Have you tried the "plunk test" where you take the barrel out and use it as a gage for the cartridge?

prs
04-14-2013, 07:29 PM
It probably is the foreward edge of the full diameter part of the boolit catching the leade. You can confirm with the plunk test. I am kinda green with ACP reloading and have had that happen from over doing it with a roll crimper, poocing that leading edge. Got best feed with flush seating and just enough "crimp" to return case wall to parallel, ie, close the bell. On those rounds were I have pooched the leading edge like I explained, I also got a lot of barrel leading in the rear of the barrel, evidently from that pooched area being sheared off and over riden by the boolit. I still have some large amount of those and I am shooting them and cleaning the barrel every 100 rounds with bronze wool and Kroil. With rounds I loaded the other way, no leading.

prs

williamwaco
04-14-2013, 07:29 PM
Loaded some 45 acp with 50/50 air dropped 45-200 SWC from the rcbs mold. Used 5.2 grains unique and seated so the shoulder on the SWC was 0.020" beyond the brass. Cartridge oal was 1.761. Shot, cycled, and grouped well for the 100 rounds I took. When dropping the slide I could feel a catch just before the slide seated. From what I have read here this was the shoulder on the SWC head spacing before the brass. Is this correct?
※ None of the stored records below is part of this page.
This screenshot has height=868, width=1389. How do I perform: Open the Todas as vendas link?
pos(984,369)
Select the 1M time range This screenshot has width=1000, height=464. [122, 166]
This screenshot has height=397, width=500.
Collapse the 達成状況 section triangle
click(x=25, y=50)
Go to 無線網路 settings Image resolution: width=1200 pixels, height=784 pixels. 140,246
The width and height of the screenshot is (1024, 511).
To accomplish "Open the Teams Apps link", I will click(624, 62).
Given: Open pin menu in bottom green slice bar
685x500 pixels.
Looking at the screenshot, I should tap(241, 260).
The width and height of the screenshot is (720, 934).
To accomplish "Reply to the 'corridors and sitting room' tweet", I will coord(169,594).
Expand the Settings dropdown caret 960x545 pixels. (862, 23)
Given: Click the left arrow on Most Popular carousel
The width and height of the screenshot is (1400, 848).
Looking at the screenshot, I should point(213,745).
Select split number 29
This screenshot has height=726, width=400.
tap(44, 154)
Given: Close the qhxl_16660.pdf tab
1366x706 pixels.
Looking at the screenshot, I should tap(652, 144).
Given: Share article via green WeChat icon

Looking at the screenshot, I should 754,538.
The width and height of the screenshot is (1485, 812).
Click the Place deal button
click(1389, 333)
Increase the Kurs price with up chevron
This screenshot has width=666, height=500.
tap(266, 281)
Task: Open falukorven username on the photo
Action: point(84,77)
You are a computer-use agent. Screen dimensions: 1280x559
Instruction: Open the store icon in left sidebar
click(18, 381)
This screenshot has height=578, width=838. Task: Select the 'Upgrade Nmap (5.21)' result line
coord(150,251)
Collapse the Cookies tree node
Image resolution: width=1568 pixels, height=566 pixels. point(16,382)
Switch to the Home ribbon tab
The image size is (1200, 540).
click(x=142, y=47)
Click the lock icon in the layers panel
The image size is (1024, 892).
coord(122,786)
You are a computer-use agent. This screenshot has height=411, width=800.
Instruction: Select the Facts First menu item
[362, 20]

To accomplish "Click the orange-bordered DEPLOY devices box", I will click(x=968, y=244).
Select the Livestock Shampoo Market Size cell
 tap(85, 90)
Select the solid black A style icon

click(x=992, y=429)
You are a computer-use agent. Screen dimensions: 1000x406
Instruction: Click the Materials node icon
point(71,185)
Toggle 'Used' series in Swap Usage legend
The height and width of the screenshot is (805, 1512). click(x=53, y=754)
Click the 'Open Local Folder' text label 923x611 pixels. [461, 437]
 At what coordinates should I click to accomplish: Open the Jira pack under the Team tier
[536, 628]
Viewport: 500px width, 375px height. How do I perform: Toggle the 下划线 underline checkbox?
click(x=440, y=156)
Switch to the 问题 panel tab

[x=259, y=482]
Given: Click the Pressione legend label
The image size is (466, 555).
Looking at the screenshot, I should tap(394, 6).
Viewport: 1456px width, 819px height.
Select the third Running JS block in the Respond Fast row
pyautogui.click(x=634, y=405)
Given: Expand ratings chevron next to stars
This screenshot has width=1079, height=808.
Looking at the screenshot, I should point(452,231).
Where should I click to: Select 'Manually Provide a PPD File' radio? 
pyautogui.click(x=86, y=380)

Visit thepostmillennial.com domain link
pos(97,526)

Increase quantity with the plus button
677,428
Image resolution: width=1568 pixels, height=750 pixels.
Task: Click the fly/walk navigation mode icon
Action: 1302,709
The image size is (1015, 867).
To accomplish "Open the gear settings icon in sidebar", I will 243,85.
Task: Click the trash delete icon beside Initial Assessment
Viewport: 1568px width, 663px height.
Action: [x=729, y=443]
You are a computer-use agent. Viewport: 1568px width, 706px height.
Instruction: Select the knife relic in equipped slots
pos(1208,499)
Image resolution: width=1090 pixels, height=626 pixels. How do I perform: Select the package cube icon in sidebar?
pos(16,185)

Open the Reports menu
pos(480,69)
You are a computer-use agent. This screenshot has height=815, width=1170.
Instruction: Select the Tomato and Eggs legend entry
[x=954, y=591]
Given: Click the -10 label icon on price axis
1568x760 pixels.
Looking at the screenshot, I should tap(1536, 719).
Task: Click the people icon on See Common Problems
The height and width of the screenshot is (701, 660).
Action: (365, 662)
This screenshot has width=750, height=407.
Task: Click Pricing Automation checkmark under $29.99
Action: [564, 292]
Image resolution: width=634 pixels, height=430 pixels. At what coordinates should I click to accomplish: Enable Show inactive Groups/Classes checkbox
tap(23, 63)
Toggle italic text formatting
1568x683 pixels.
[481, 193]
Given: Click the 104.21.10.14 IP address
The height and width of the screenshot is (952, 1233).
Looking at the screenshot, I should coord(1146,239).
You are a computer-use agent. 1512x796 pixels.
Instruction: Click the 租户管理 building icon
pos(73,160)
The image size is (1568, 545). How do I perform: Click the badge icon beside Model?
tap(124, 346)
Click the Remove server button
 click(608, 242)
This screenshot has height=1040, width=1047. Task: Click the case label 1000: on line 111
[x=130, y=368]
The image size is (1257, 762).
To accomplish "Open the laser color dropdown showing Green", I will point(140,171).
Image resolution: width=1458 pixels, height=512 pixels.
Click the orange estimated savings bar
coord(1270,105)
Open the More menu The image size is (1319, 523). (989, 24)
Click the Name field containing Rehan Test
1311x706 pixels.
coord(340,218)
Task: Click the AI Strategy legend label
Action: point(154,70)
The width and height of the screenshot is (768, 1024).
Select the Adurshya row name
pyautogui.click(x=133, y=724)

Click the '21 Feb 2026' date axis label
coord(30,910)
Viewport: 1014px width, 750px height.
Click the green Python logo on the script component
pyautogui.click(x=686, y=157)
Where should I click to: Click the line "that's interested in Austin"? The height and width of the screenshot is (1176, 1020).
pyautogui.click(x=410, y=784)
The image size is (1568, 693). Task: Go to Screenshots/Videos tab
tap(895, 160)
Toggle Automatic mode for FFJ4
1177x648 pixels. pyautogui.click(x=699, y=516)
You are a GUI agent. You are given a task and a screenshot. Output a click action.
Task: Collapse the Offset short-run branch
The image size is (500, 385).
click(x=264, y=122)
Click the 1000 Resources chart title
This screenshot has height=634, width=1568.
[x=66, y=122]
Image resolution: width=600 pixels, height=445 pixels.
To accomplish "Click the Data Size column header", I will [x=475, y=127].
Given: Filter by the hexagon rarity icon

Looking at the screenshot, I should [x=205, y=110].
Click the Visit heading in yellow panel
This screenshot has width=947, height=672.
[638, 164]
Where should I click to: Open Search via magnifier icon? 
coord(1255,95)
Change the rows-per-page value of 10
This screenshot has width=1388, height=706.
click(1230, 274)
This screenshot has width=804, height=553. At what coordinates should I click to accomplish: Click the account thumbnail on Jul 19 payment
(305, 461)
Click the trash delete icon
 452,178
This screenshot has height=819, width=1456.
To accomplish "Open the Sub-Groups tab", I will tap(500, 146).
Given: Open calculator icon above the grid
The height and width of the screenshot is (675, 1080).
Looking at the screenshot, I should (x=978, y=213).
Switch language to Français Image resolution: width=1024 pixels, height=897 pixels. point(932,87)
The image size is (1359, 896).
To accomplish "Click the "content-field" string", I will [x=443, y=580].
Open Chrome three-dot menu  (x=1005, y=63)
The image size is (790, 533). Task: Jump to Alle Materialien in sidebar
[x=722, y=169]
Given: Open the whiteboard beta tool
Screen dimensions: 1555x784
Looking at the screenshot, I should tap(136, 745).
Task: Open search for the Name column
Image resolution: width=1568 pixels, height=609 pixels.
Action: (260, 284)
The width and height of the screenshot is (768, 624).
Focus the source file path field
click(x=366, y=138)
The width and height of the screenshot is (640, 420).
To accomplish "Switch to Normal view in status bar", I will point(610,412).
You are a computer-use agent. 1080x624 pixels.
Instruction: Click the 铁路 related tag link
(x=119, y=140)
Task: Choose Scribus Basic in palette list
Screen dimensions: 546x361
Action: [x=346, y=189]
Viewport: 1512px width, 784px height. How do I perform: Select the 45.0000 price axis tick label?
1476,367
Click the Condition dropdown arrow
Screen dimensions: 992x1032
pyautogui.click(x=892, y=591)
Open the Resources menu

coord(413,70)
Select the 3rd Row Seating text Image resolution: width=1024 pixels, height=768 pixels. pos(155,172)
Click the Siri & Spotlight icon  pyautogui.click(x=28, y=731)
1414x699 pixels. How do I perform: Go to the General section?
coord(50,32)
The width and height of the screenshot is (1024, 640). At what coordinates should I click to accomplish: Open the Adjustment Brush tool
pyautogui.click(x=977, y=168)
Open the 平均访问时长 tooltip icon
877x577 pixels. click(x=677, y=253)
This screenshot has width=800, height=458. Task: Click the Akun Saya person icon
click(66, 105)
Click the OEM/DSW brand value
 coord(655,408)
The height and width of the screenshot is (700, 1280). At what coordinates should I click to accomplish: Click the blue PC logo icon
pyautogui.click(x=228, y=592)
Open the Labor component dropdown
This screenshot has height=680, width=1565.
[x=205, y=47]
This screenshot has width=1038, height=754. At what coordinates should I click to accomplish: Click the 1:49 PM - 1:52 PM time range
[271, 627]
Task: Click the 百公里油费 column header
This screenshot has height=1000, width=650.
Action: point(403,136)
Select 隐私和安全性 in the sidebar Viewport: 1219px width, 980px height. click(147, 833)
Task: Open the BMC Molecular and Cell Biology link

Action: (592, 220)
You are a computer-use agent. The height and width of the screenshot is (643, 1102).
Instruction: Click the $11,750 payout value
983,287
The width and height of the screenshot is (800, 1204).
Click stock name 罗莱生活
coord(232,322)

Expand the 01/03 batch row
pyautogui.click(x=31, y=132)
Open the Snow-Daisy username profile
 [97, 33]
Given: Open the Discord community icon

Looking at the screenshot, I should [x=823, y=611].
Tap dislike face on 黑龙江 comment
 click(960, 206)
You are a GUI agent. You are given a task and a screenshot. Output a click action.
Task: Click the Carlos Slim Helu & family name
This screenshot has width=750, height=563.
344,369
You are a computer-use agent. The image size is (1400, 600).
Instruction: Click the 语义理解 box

Eject an unfired cartridge.

If the catch you feel is what you expect, the lead at the shoulder will show a scraping from the edge of the front of the chanber. Some times you can even see markings from the rifling.

If this is the case you need to seat deeper.

Use the test described by fluxed.
It should take no more than the force of gravity for the cartridge to seat flush.

gray wolf
04-14-2013, 07:40 PM
I doubt your brass was head spacing on the end of the brass, try this;
measure the distance from the end of the barrel hood to the rim inside the chamber, do it with the long end of your caliper. record the measurement, then measure some of your brass and see how many achieve this same measurement. Or drop some empty brass into the chamber and see how many come to rest at the end of the barrel hood, I venture to say not many will.
Seat one of your SWC bullets long with just a little crimp, just enough so the bullet will go easily into the chamber. Then slowly keep seating it deeper until the back of the case is even or about .005 below the barrel hood. That's your OAL for that bullet.

Cartridge OAL was 1.761
That sounds way long for a SWC bullet, I load a ball profile 225 grain round nose to 1.165
I think your bullet may have been crashing into the barrel lead.
5.2 Unique is a nice easy soft load 5 grains puts the brass at my feet and hardly works the slide.

silverjay
04-14-2013, 08:00 PM
With the original oal a few would hang. Shortened it 0.010 and they all drop with a satisfying thunk. Thanks.

huntrick64
04-14-2013, 10:06 PM
Get it to pass the "plunk" test first, then increase taper crimp a little at a time until they feed consistently without catching the brass on the lip.

runfiverun
04-15-2013, 12:39 AM
yes it is.

jonp
04-15-2013, 07:14 AM
That sounds a little long. I resorted to what gray wolf said to do and solved my problem along with adjustng the taper crimp. I was crimping too much

runfiverun
04-15-2013, 01:15 PM
the plunk test is a good rule to follow, except everybody does it with the barrel facing down.
try it with the barrel horizontal so gravity can assist the mouth/edge of the boolit in engaging the end of the chamber.
if everything works freely in slow motion with light finger pressure then the return spring can do the same thing.

MtGun44
04-15-2013, 04:18 PM
Are you taper crimping as a separate step? This is necessary and could
account for your issue.

Dismount barrel and chamber drop as a test of LOA and taper crimp.